*** Task material
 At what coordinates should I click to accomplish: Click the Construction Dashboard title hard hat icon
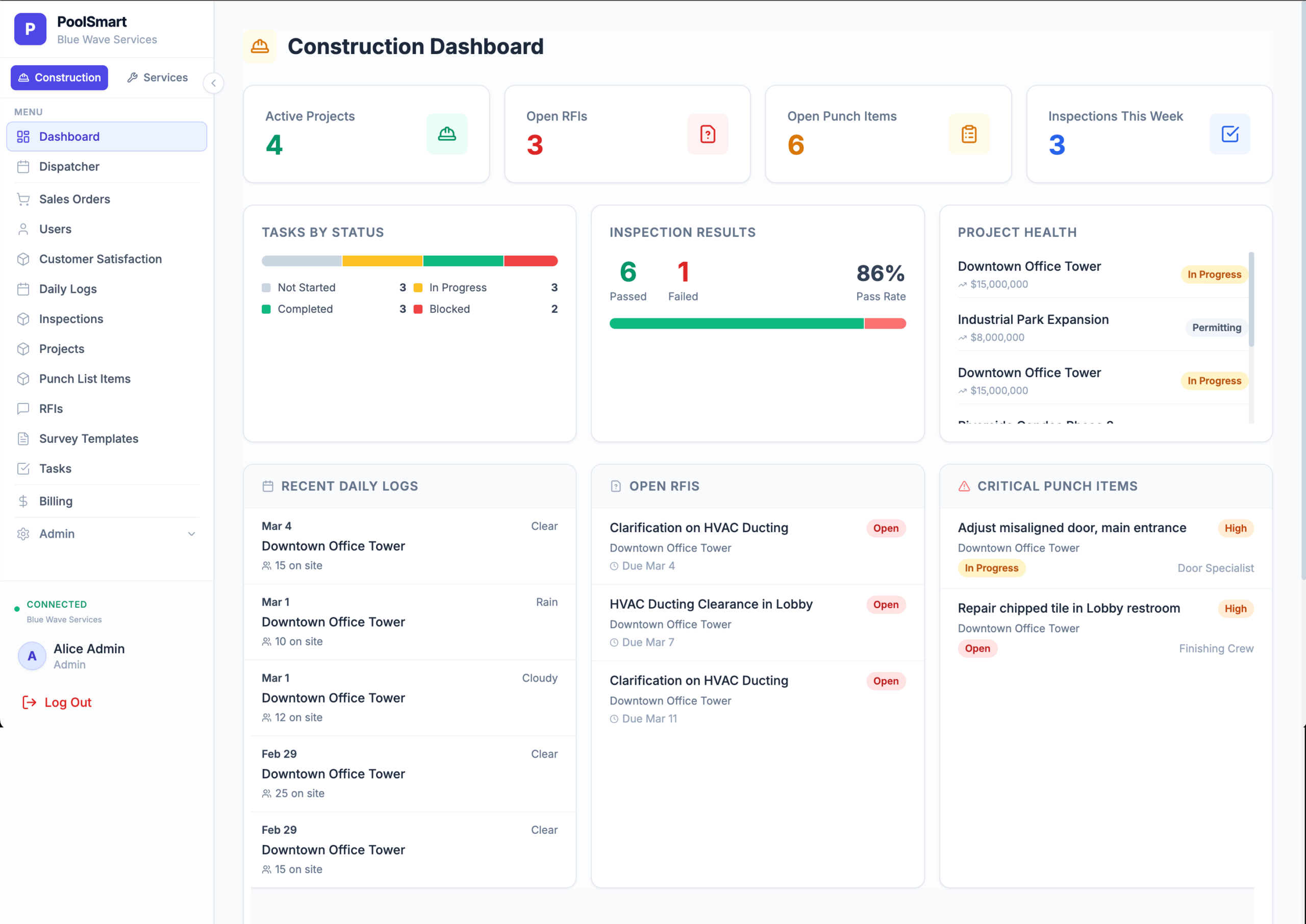click(x=260, y=46)
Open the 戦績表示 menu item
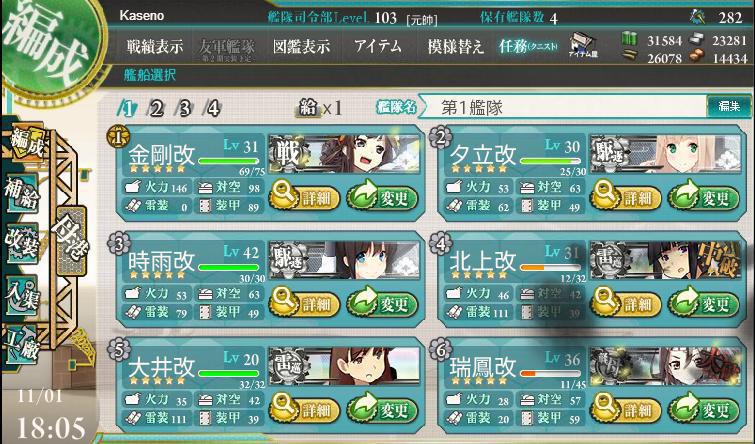This screenshot has height=444, width=755. pos(155,47)
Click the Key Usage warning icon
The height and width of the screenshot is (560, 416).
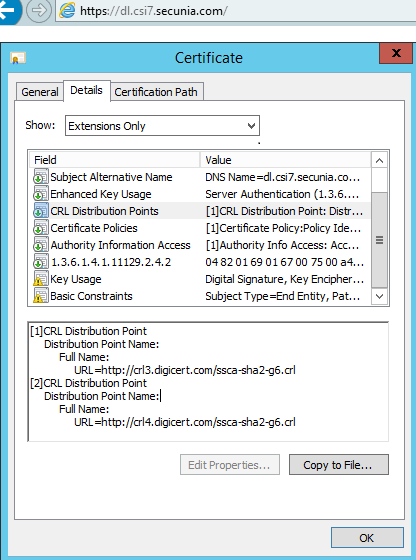point(41,279)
******
Short task:
Arrange the lines of the material above as a JSON list of strings, one string per line, with blank lines omitted and the pictures left out.

Answer to this task:
[
  " At what coordinates should I click to accomplish: Click the Construction Dashboard title hard hat icon",
  "click(x=260, y=46)",
  "Open the 戦績表示 menu item",
  "This screenshot has height=444, width=755. pos(155,47)",
  "Click the Key Usage warning icon",
  "The height and width of the screenshot is (560, 416).",
  "point(41,279)"
]